Backend (vLLM / LM Studio) → :8000 / :1234  ·  LiteLLM gateway → :4000  ·  Langfuse UI → :3000

Follow one message, end to end

From your keystroke to the Langfuse trace · click a stop or press ▶ Play

You send a message agent → :4000

Open your agent and send a prompt. It talks only to LiteLLM — never to the model directly.

OpenCode
opencode
# then type your prompt and hit Enter
Hermes (one-shot)
hermes -m qwen-coder \
  -z "Reverse a string in Python."
What you'll see: the answer streams back in your terminal. Which model? qwen-coder → Ollama (works now); qwen3.5-…-mlx → LM Studio (load a model in its app first).

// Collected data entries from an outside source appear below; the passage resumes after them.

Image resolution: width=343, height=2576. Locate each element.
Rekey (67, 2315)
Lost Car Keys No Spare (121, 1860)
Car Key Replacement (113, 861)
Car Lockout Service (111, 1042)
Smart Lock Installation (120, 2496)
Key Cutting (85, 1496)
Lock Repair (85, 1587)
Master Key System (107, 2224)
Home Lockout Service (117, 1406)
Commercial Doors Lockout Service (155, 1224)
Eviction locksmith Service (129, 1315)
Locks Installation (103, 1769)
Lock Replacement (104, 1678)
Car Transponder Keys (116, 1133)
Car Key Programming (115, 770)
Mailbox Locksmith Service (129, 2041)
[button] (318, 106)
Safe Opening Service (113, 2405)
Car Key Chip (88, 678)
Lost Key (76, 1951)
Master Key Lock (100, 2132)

LiteLLM routes it gateway · :4000

The gateway reads the model name you sent and picks the backend — same request shape, different engine. This single choke point is why every token is observable: routing and the Langfuse callback both fire right here.

  • qwen-coder / seed-coder  →  Ollama (:11434)
  • qwen3.5-…-mlx  →  LM Studio (:1234)
What you'll see: nothing to click — routing is instant. But the gateway has already fired a copy of this call to Langfuse (the success_callback in config.yaml).

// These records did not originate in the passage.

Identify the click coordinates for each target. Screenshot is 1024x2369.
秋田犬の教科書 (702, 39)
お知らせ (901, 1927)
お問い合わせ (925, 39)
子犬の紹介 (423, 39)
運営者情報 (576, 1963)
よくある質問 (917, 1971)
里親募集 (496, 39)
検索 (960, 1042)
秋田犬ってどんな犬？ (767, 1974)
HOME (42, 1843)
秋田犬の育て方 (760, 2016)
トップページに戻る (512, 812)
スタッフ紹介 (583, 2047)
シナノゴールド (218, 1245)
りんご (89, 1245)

The engine generates Ollama :11434 · LM Studio :1234

Your local model does the actual inference, on your own hardware. Nothing leaves the machine.

What you'll see: in LM Studio, open the Developer (Local Server) tab — a line Received POST /v1/chat/completions appears the instant you sent the prompt. Ollama logs to its own console. This is the proof the gateway routed your request into the engine.

Watch it in LiteLLM :4000/ui · admin / admin

Open the gateway dashboard and log in (username admin, password admin — type exactly five letters).

  • Logs → the newest row is your call. Click it for the full request & response + token counts.
  • Usage → spend, requests & tokens per model / key / day.
What you'll see: your prompt, the reply, prompt / completion / total tokens, latency, and which backend answered.

See the deep trace in Langfuse :3000 · Tracing

Open Langfuse, log in, pick your project, then click Tracing in the left sidebar.

  • The top row (newest first) is your call — click it.
  • Full input + output text, model, latency, tokens in/out, cost.
What you'll see: the same call you saw in LiteLLM, but with the full prompt/response and a timing span. If it shows in both places, the spine works end to end. ✅ Cost reads ~$0 for local models — that's correct.